Looking to the future following eye surgery
A year before they adopted their son, Andrew, from Poland, Dana and Michael Parsons learned he had drooping eyelids and strabismus, an eye condition sometimes known as lazy eye where the eyes do not align correctly. Knowing both conditions were treatable, the Parsons made an appointment to meet with a physician soon after then 4-year-old Andrew came to his Henrico County home.
Much to the Parsons’ surprise, the physician recommended surgery that had a three-week recovery period and required 24-hour-a-day care. They sought a second opinion from Evan Silverstein, MD, ophthalmologist at CHoR, who suggested a less invasive procedure to lift Andrew’s drooping eyelids followed by careful observation to determine if his strabismus would correct itself.
“It was a great relief,” recalled Dana of Dr. Silverstein’s recommendation. While she said he did not rule out the possibility of a second surgery, the Parsons appreciated his more conservative approach.
Watching and waiting
“I consider myself a conservative surgeon,” said Dr. Silverstein. “For patients with strabismus, sometimes glasses can treat the problem while other times an eye patch or careful observation is necessary. When surgery is indicated, however, I recommend it.”
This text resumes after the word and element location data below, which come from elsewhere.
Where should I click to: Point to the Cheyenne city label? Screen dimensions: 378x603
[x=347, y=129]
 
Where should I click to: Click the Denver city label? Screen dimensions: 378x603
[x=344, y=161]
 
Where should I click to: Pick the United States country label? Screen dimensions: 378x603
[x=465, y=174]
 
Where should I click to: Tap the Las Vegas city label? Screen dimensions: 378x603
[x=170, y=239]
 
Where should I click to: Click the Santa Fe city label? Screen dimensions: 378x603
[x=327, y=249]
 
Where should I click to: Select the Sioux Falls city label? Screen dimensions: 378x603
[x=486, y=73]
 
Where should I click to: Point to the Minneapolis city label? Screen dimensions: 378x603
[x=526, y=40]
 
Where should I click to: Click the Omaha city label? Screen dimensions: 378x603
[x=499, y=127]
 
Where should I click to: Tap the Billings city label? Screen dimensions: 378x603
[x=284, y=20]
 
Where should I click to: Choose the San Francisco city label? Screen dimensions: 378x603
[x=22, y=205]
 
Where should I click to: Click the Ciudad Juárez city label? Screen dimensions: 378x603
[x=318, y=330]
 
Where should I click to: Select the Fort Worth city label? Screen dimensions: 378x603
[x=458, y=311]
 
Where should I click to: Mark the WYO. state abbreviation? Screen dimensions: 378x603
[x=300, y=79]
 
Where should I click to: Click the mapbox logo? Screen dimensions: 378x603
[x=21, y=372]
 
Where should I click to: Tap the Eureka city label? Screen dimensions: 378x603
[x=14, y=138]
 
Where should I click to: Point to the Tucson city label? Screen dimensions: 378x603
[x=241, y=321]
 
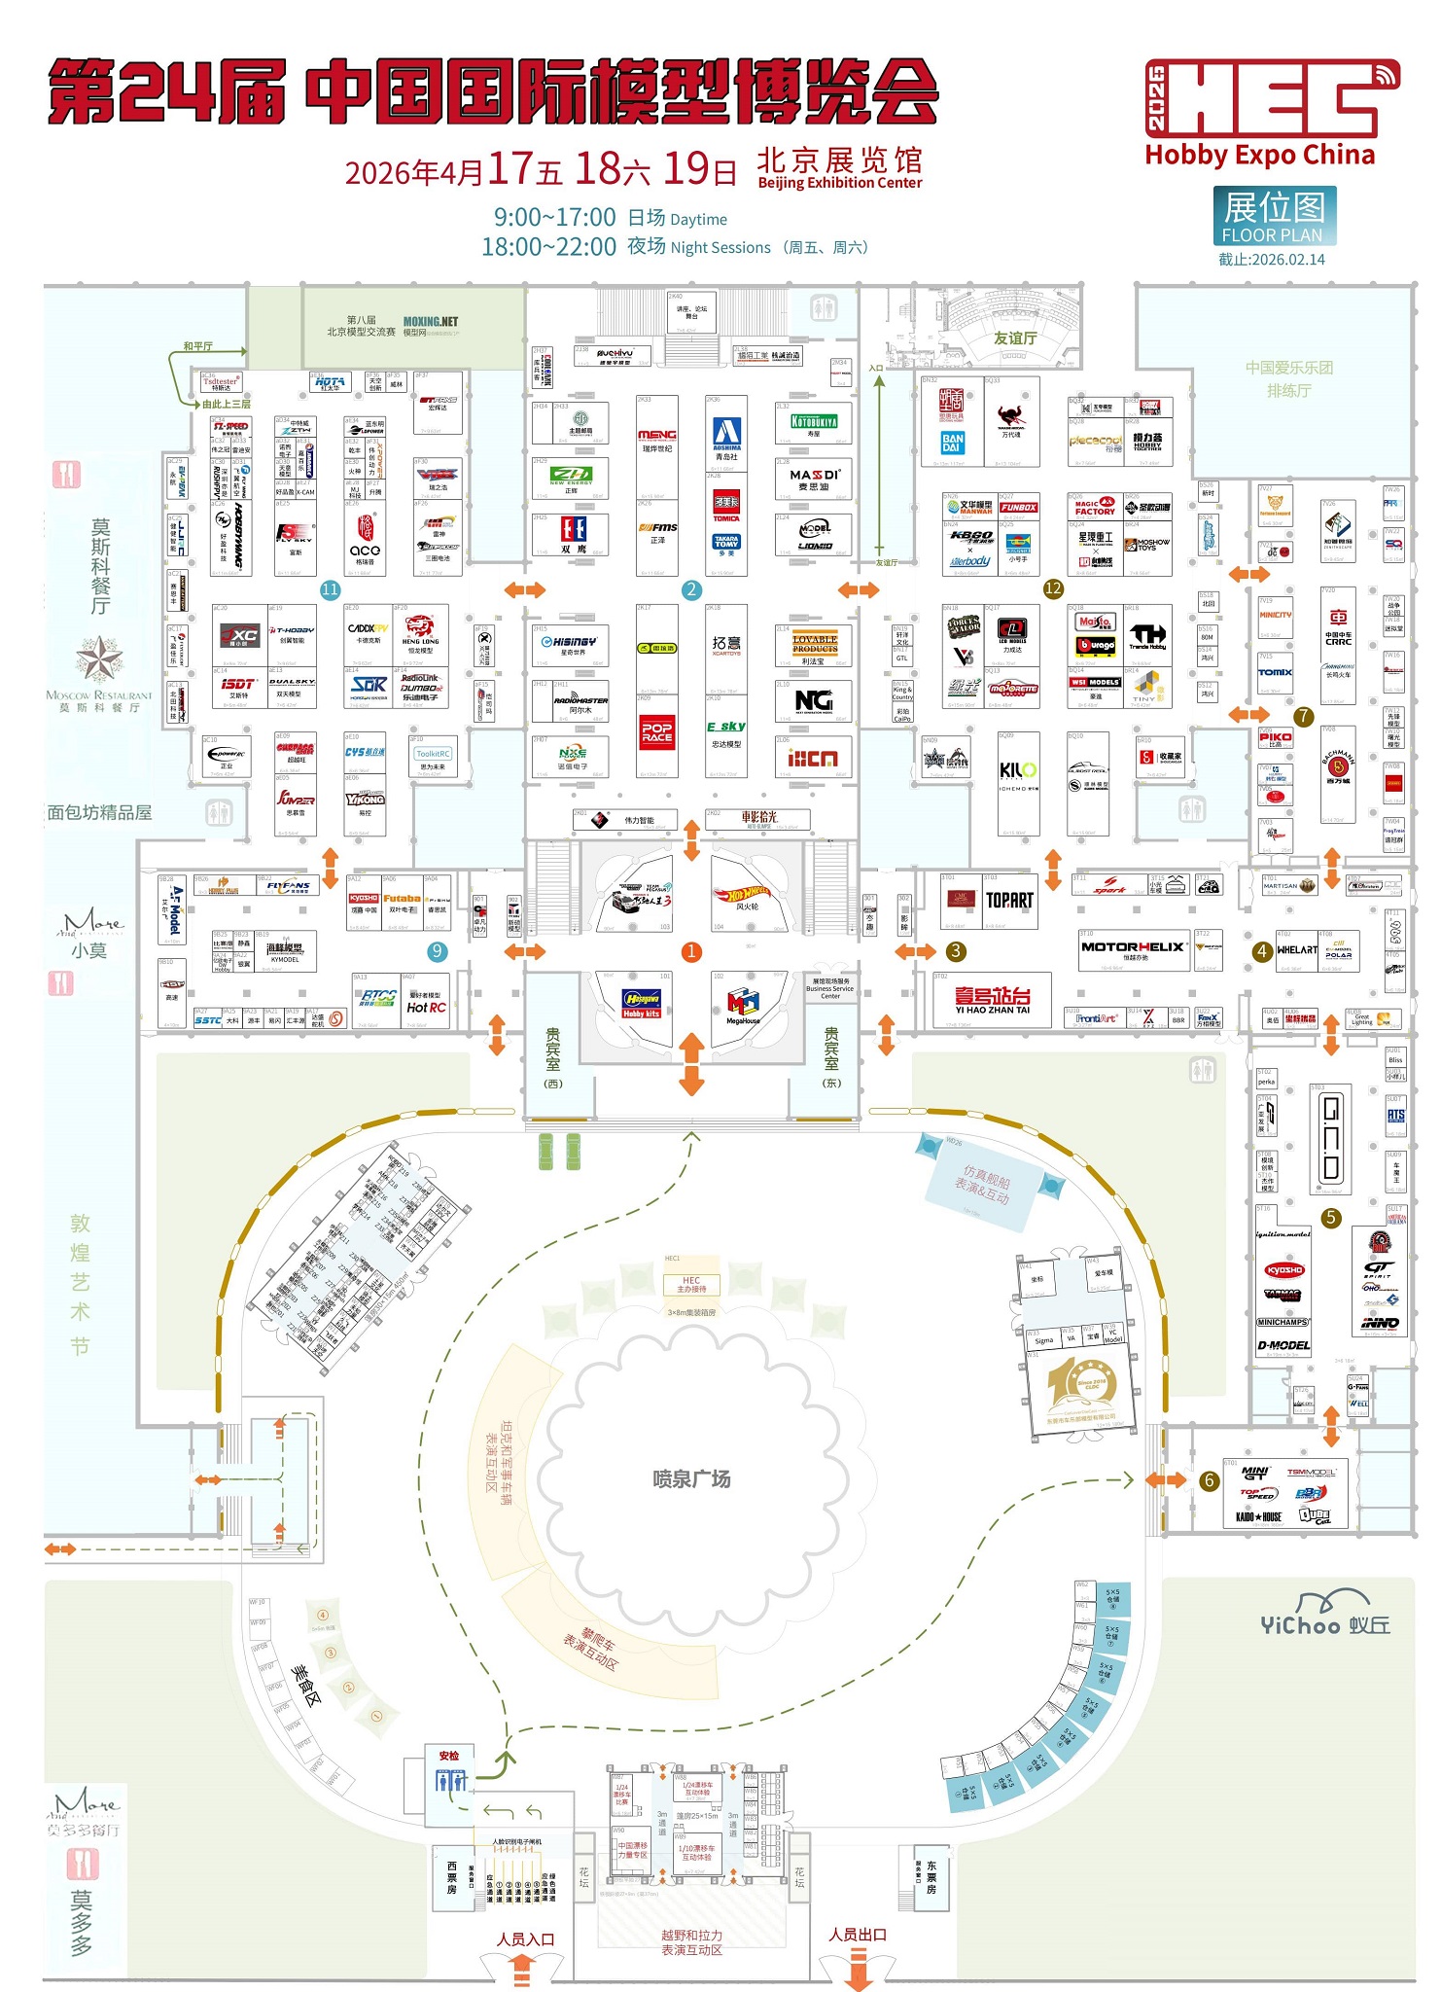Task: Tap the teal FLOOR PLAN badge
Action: click(1274, 216)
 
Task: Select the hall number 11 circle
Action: click(331, 589)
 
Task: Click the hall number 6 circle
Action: click(1209, 1480)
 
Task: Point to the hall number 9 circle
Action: click(438, 951)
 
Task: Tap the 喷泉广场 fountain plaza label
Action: click(691, 1479)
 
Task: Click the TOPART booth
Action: click(1009, 901)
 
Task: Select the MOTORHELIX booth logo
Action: click(1133, 946)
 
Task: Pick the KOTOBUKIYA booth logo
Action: click(814, 422)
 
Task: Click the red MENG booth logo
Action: click(657, 435)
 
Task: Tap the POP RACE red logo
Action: click(657, 731)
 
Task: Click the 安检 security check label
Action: click(448, 1756)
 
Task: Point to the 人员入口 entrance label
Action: click(525, 1939)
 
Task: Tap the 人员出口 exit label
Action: click(858, 1935)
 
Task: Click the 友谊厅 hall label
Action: click(1014, 338)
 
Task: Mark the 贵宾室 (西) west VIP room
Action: click(553, 1058)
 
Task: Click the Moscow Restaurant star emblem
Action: click(99, 659)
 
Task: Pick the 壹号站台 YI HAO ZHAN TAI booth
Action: click(992, 999)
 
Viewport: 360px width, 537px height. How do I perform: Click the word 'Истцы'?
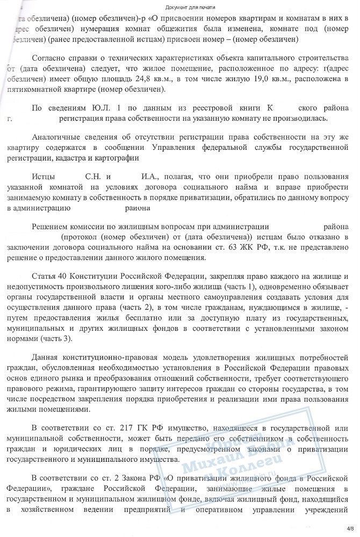click(x=44, y=176)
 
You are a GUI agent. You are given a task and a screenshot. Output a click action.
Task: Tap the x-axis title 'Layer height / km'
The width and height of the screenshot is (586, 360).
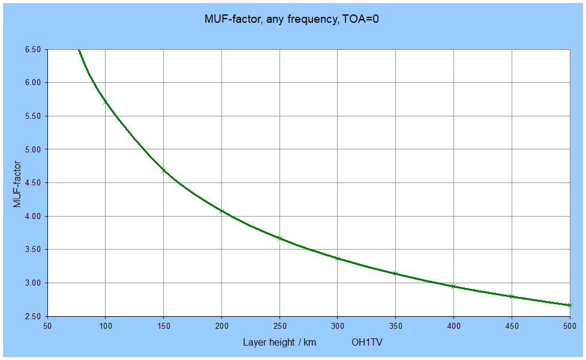click(279, 343)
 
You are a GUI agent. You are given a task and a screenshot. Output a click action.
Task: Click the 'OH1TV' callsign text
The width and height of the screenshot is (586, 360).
click(367, 343)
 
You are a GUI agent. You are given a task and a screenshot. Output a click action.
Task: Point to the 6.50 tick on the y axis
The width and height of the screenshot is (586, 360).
click(32, 49)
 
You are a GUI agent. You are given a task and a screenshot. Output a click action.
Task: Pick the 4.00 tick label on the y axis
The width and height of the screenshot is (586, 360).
click(32, 216)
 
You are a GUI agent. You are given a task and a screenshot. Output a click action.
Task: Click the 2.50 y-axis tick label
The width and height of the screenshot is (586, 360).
click(32, 316)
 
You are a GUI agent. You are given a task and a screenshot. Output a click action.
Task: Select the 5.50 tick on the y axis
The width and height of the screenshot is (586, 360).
click(32, 116)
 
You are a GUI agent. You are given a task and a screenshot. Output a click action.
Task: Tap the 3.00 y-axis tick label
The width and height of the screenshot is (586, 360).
click(32, 283)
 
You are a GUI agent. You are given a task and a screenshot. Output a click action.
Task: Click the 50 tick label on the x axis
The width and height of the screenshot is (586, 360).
click(47, 326)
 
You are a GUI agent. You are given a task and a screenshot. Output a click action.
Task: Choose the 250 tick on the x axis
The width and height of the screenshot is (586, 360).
click(280, 326)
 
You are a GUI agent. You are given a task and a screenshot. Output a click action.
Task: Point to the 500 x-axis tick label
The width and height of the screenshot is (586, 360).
click(570, 326)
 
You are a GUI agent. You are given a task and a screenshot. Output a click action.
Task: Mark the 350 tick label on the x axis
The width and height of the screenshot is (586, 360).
click(395, 326)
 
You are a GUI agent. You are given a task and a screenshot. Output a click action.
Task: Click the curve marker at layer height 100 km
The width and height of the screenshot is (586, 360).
click(106, 102)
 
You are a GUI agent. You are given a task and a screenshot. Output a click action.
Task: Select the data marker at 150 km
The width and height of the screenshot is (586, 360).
click(164, 170)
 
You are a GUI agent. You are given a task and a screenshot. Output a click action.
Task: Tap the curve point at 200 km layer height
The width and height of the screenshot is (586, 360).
click(222, 211)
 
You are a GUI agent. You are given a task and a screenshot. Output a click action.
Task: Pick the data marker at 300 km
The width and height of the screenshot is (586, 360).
click(338, 259)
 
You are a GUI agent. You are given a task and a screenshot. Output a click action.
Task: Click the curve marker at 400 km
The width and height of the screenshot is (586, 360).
click(453, 286)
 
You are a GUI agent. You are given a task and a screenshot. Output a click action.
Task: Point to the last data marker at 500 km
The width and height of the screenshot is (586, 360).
click(570, 305)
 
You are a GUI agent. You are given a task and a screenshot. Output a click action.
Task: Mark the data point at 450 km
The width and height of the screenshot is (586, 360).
click(512, 296)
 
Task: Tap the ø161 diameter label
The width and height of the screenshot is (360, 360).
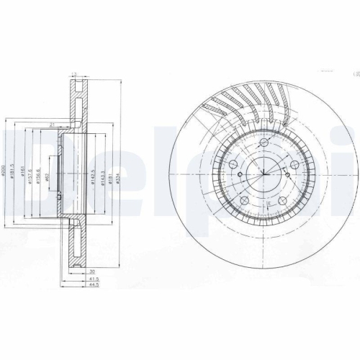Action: coord(22,173)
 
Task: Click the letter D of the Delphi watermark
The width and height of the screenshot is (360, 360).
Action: coord(22,173)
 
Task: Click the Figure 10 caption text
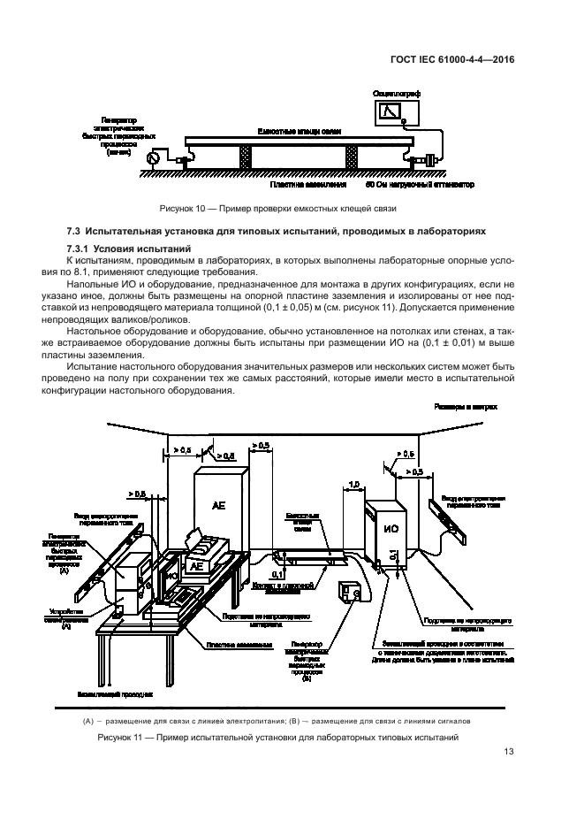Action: point(277,209)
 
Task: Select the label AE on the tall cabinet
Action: point(218,505)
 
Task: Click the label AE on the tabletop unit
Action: point(198,565)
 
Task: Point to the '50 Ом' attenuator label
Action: point(420,186)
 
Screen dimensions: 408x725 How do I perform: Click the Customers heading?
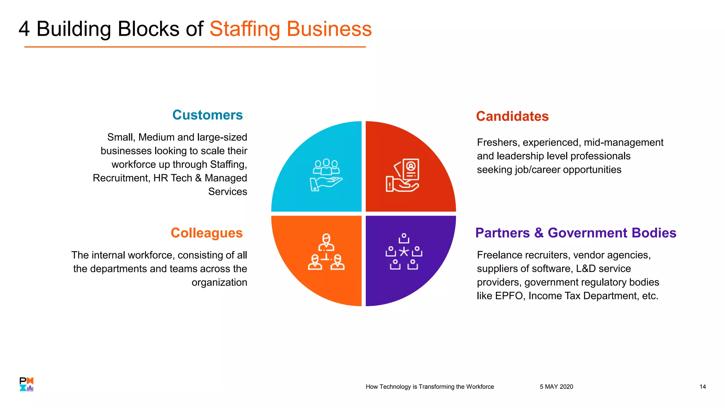click(207, 115)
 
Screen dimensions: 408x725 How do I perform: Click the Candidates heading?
click(512, 117)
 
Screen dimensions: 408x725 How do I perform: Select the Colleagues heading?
click(207, 233)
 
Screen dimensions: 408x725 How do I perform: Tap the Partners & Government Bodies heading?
click(576, 233)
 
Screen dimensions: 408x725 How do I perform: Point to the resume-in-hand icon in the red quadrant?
click(403, 175)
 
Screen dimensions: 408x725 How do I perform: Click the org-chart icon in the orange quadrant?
click(326, 252)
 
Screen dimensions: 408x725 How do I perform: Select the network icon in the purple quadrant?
click(404, 252)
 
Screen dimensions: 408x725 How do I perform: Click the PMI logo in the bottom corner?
click(27, 384)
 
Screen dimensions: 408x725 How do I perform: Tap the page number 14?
click(703, 387)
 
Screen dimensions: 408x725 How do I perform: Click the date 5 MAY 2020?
click(556, 387)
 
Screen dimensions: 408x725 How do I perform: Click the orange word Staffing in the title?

When Dr. Silverstein met Andrew he said, “Andrew’s eyelid droop was pretty severe. He had to tilt his head back to see.”
On December 14, 2015, Andrew underwent successful eyelid lift surgery. The same-day procedure involved making five tiny incisions on each side of his eye to implant small silicone rods in his eyelids and connect them to his forehead muscles.
“The next day was a miracle,” recalled Dana. “He bounced back quickly, and you could instantly see his eyes.”
A new outlook
“Andrew’s control of his strabismus improved significantly after his eyelid surgery,” said Dr. Silverstein, who continues to check Andrew’s progress every six months. “The majority of the time his eyes are straight.”
Before the Parsons met Andrew, he wore glasses, but at this point, Dr. Silverstein said he doesn’t need glasses or additional surgeries.
When asked about Dr. Silverstein and his visits to CHoR, Andrew’s smile and sparkling blue eyes said it all.
“From the first time we met him, Dr. Silverstein made Andrew feel comfortable,” said Dana.
A year after surgery, Andrew is an energetic kindergartener who loves soccer, baseball, jumping on trampolines and playing school with his sister. He continues to have some eyelid drooping and eye wandering, especially when he is tired. A reminder from his parents to open his eyes quickly fixes the problem. Michael said the family will continue to follow Dr. Silverstein’s lead regarding next steps.
“For a little boy who came from another country, he has acclimated so well,” Dana said. “Dr. Silverstein took our circumstances into play, and the outcome worked out well.”